I have been hearing (I only have radio, no TV) over and over about the Heroic Rescue of Jessica Lynch. Bless her soul, I hope she gets well. But the reports raise doubts at a couple of levels.
1) They say her arms and legs were broken. Hard to think of an accident that would do all that. And there were 8 or 9 dead GIs where she was. If they had been killed in the battle, the Iraqis would not have dragged them to the hospital. Maybe they were wounded, and all died of their wounds, but that sounds unlikely.
What seems likely is that those deaths, and Jessica’s broken limbs, were the indirect result of the Heroic Rescue. It’s common sense that one of the dangers in a rescue attempt like that is that when the captors see that rescue is coming, they kill the prisoners rather than have them taken away. If it turns out that the 8 or 9 died just when the rescue was taking place, that would be pretty strong evidence that it was the rescue that killed them.
Which leads to 2) To what extent was this Heroic Rescue designed as a media event? Nothing new in that: it has been pretty well proven that the assault on Mount Suribachi at Iwojima (not just the flagraising, but the whole assault) was largely a USMC media event. If it turns ou to be true that the Heroic Rescue was also a media event, then the 8 or 9 dead and Ms Lynch’s broken arms and legs will be something that the US planners will be hard put to to explain (not that I absolve whoever did the killing and breaking).

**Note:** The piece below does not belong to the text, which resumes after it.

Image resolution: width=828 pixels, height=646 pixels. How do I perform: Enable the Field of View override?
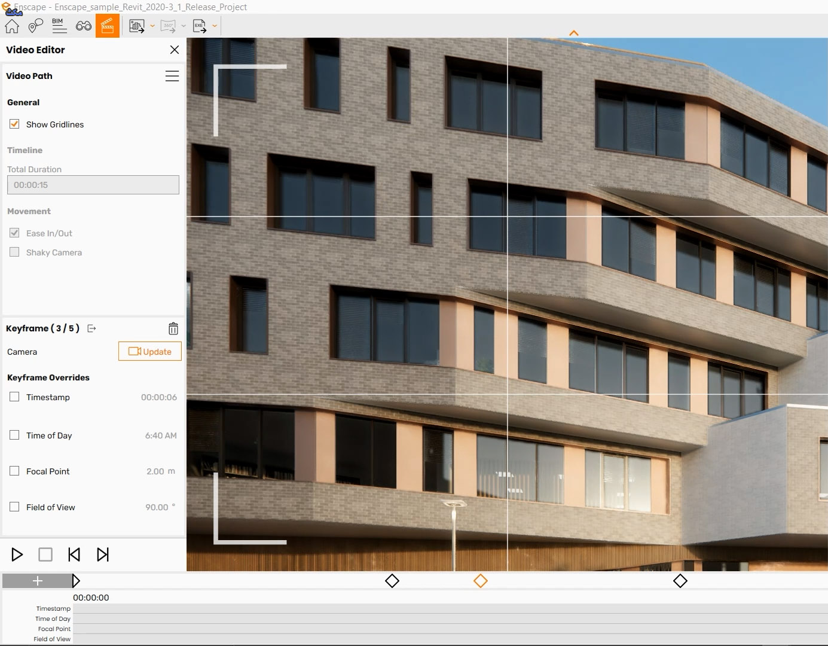(x=14, y=507)
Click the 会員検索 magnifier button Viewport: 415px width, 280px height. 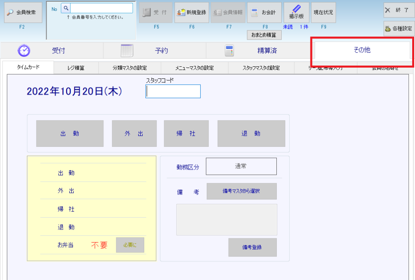pyautogui.click(x=23, y=13)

Which leads to 3) One of my heros, Allen Nelson, a Vietnam vet who turned pacifist and comes to Okinawa a lot, once told me, “You know what surprised me the most the first time I went into combat? (long pause) There was no music.” For us movie goers and TV viewers, war is something that is accompanied by music. It’s the music that gives it its dignity. But on the battlefield, no music. But now on Fox and all the crap I get on the radio, the music has been restored. I get musical background to Bush’s speeches, music between battle descriptions, music backing up Central Command briefings. This is a movie.
The advocates of the New American Century talk about the Roman Empire as a model, but I had been thinking, at least we don’t do the Circus: battles to the death as entertainment. But now it has begun. Today I listened to(and I guess people with TVs watched) a live battle in which people were killed. You could see dead and dying bodies on real time. With music. After experiencing live (live-to-dead?) entertainment like this, can we hope that the viewers will be willing to go back to ordinary sitcoms?